_What needs to be done:_
Could you copy the rows word for word, starting at the line that contains "You are a GUI" and continuing through the end of the rows, with the pictures left out?

_Items:_
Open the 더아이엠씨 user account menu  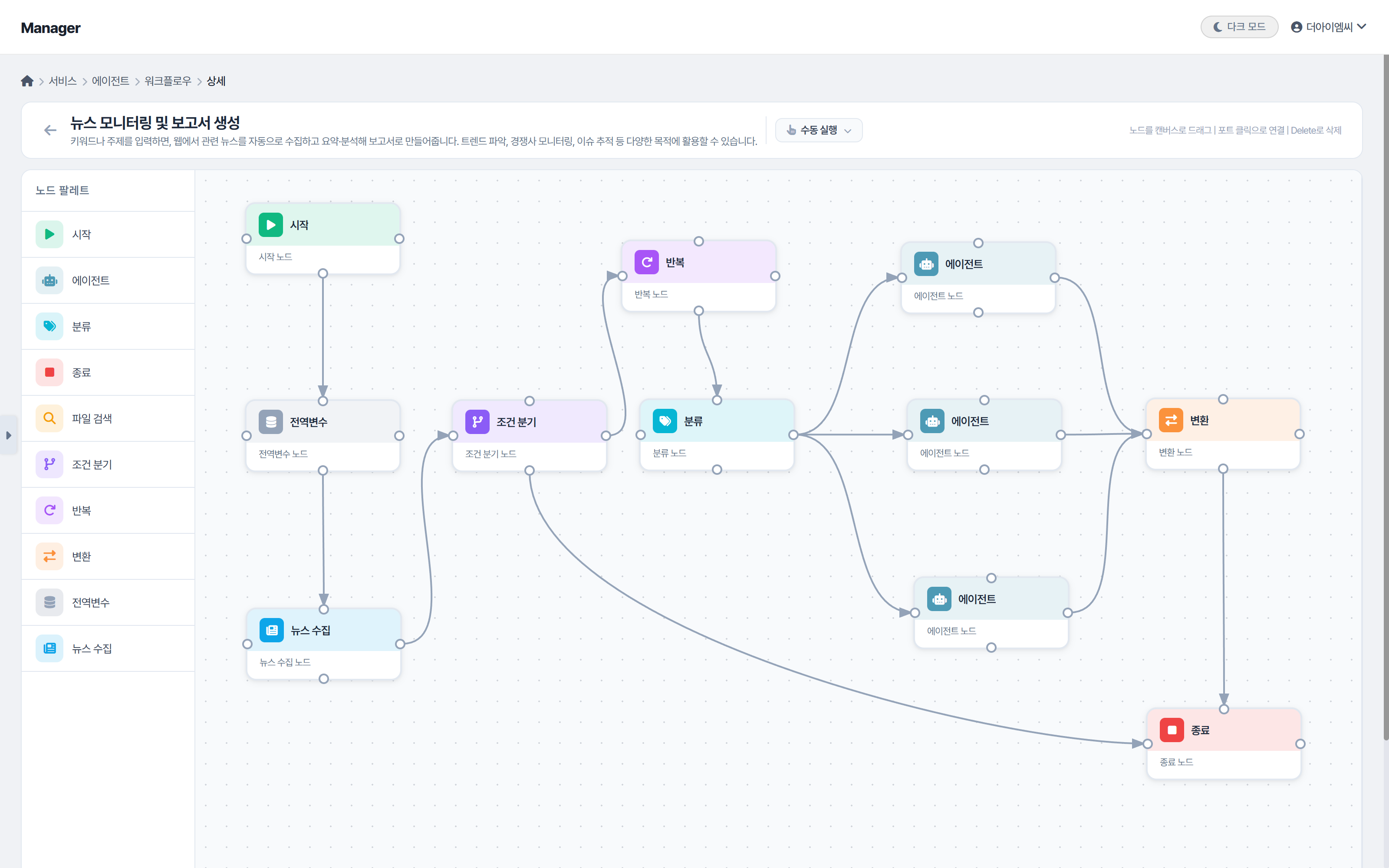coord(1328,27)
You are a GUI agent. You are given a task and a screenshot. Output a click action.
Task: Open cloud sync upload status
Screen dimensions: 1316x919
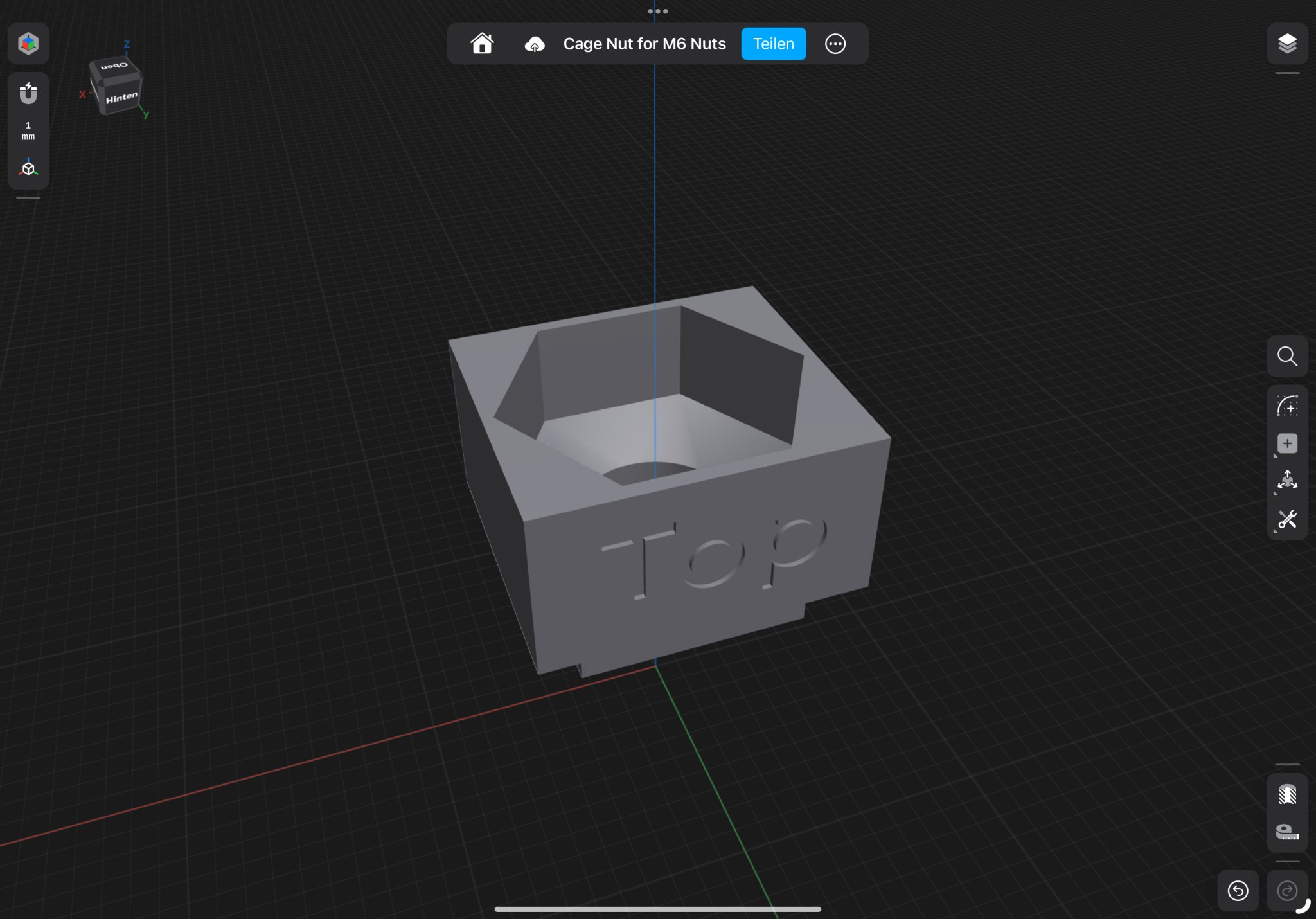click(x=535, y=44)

_Finished answer:_
You are a GUI agent. You are given a task and a screenshot. Output a click action.
Task: Open cloud sync upload status
Screen dimensions: 1316x919
click(x=535, y=44)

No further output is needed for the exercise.